Semiconductors are extremely intricate products that require factories built on seismically stable ground to prevent interruptions during production. It takes years to build those plants. Intel will break ground on its two new factories this year, but won't complete until 2025.
These new facilities won't be able to pump out chips anytime soon. The semiconductors would take months to produce even if they were able to put them up quickly. Processors require high-performance machines that layer various materials onto silicon wafers that are then divided into individual chips.
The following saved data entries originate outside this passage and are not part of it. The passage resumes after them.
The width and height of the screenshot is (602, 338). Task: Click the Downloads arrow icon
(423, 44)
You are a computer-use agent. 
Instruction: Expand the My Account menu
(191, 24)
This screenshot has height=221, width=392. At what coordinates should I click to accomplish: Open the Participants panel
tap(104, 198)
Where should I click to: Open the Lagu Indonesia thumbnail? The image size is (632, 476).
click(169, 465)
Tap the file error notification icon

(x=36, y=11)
Lead times of up to 26 weeks, or roughly six months, are the norm in the industry to produce a finished chip, according to the Semiconductor Industry Association. When they are fabricated, those chips need to be shipped and installed into the products you want to buy, whether it's home appliances like washers and dryers or computer monitors. During a press conference at the White House announcing Intel's investment on Friday, President Joe Biden pointed out the ongoing chip crisis as one of the driving factors of inflation.
Everything from cars to dishwashers are delayed in order to get to showrooms and customers as demand goes up, he said. We're really behind the curve because supply is low. Prices are going up. The shortage has hit the cars in particular. Automakers from Ford F to Toyota TM and GM GM have been forced to idle plants as they wait for more chips. In the coming years, the need for chips in vehicles will increase as more advanced driver assistance systems are added. By 2030, chips alone will make up 20% of the cost of a vehicle, according to Pat Gelsinger, Intel CEO.
A few months ago, I wrote how I've been trying to help two friends score a PlayStation 5: I still haven't been able to snag one. They are still going for hundreds of dollars over the suggested retail price of the manufacturers.
The new factories will ensure that the U.S. has its own chips supply, rather than solve the chip shortage now, so manufacturers don't have to rely on overseas companies or supply chains.
The chip shortage will be there for a few more months, likely for a few more months. The cars, game consoles, and graphics cards will be more expensive, or in short supply until then.
Microsoft s Game Pass is a big problem for Sony after Activision Blizzard deal, none with Activision Blizzard deal.
None of Microsoft's Activision bids will make it a gaming giant — but it comes with a giant catch.